Unless I missed something there should be d^2 next to the first term, or?

## Here is what you can do:

fun /. f -> Function[{x, y}, d^2 g[ d x, d y]]


or, less verbose

fun /. f -> ( d^2 g[ d #, d #2]& )


## Why did your examples fail?

Nothing prevents D[f[x,y],x] from evaluation so it evaluates to Derivative[1, 0][f][x, y].

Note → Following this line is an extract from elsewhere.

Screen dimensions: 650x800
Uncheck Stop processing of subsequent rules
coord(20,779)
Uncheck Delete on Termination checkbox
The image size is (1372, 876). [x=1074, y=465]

• This is why your first example fails, it does not much it.
• The second example does not work because you are replacing f, which is an operator with a product of \[Delta]^2 g where g was supposed to be an operator but how could MMA know it.
• Same story with the third example, additionaly, if you have a list of list of replacements you will get a list. You should provide a flat list of rules to get one result only.

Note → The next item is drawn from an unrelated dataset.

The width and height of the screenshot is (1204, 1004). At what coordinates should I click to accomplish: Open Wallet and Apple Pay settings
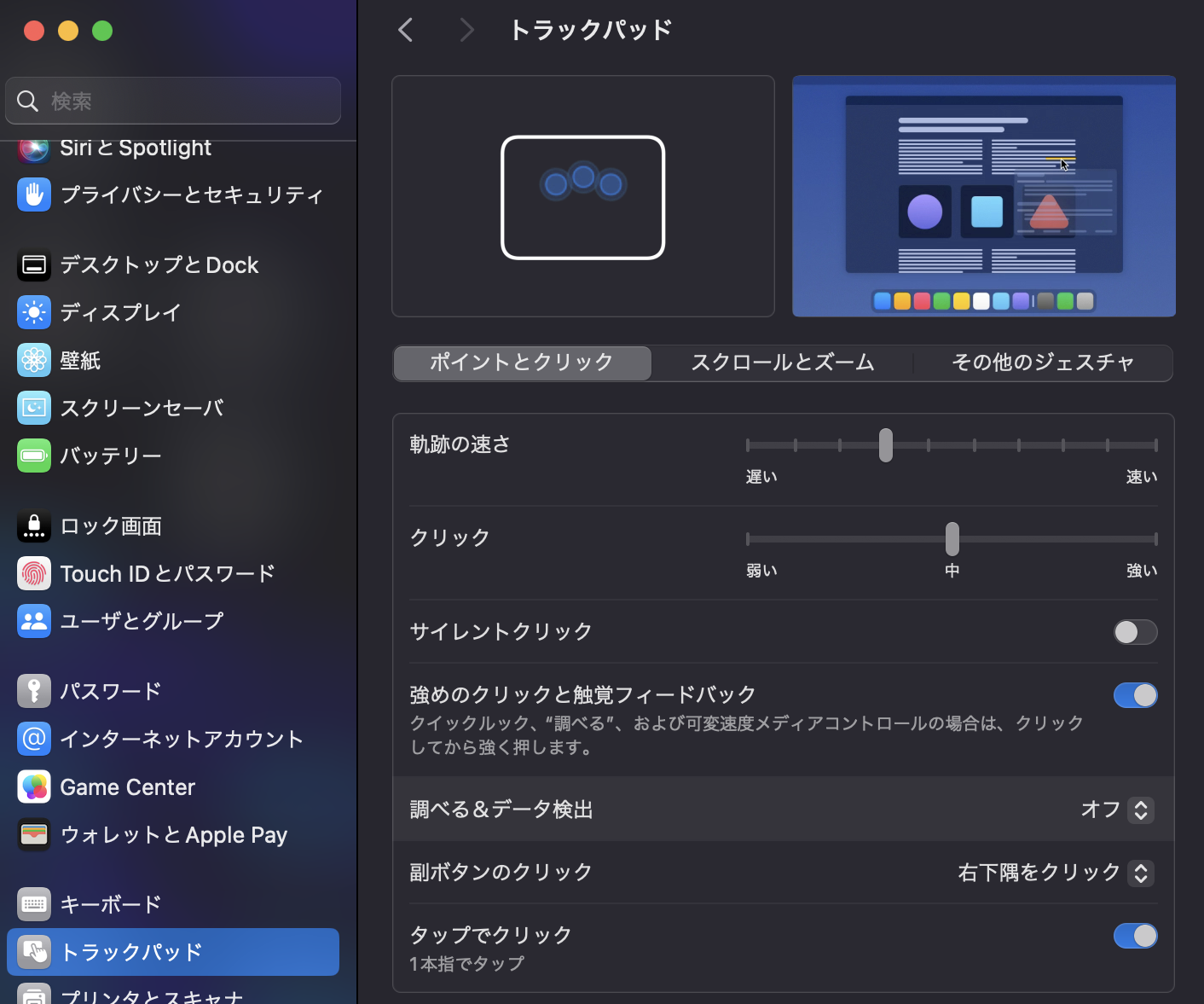pyautogui.click(x=173, y=834)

• If you would've applied a flat list in the forth example, you'd get a correct result. But writing rules for each derivative is not something one would like to do. My solution avoids that because if you replace f in Derivative[...][f] with a function, Derivative will take care about applying the chain rule.

Posted 7 months ago
 Thanks! Very helpful. Yes, there should be a d^2. I've edited it now.
Posted 5 months ago
 On a related note, how would you substitute for a derivative? Say I have fun = D[f[x, y, t], x] + D[f[x, y, t], {x, 2}] + D[f[x, y, t], {x, 3}] and want to make the substitution $\partial_xf \rightarrow g$ so that fun goes from $$\partial_xf +\partial_{xx}f + \partial_{xxx}f$$ to $$g + \partial_xg + \partial_{xx}g.$$This doesn't work: fun /. D[f[x, y, t], x] -> (g[#, #2, #3] &) and fun /. f^(1,0,0)->(g[#,#2,#3]&) only replaces the one derivative.
Posted 5 months ago
 This will handle explicit derivatives: fun /. Derivative[j_, 0, 0][f][x, y, t] -> Derivative[j - 1, 0, 0][g][x, y, t] It won't take integrals though (should that be needed).
 Say I have fun = D[f[x,y],{y,2}] F = Subscript[f, 1][x,y] + \[Delta]^2 Subscript[f, 2][x,y] I want to replace f with F so I do fun /. f -> F which gives ((Subscript[f, 0][x,y]+\[Delta]^2 Subscript[f, 2][x,y]+\[Delta]^4 Subscript[f, 4][x,y])^(0,2))[x,y] Why doesn't the expansion derivative get evaluated? E.g. why is the output $\partial_y^2(f_0 + \delta^2f_2+\delta^4f_4)$ instead of $\partial_y^2f_0 + \delta^2\partial_y^2f_2 + \delta^4\partial_y^2f_4$?
 Subscript may format like Derivative. But it is an "inert" wrapper basically, conveying no mathematical content. How that plays out might be seen from looking at FullForm. In[81]:= FullForm[fun = D[f[x, y], {y, 2}]] (* Derivative[0, 2][f][x, y] *) In[82]:= FullForm[ F = Subscript[f, 1][x, y] + \[Delta]^2 Subscript[f, 2][x, y]] (* Plus[Subscript[f, 1][x, y], Times[Power[\[Delta], 2], Subscript[f, 2][x, y]]]*) In[83]:= FullForm[fun /. f -> F] (* Derivative[0, 2][ Plus[Subscript[f, 1][x, y], Times[Power[\[Delta], 2], Subscript[f, 2][x, y]]]][x,y] *)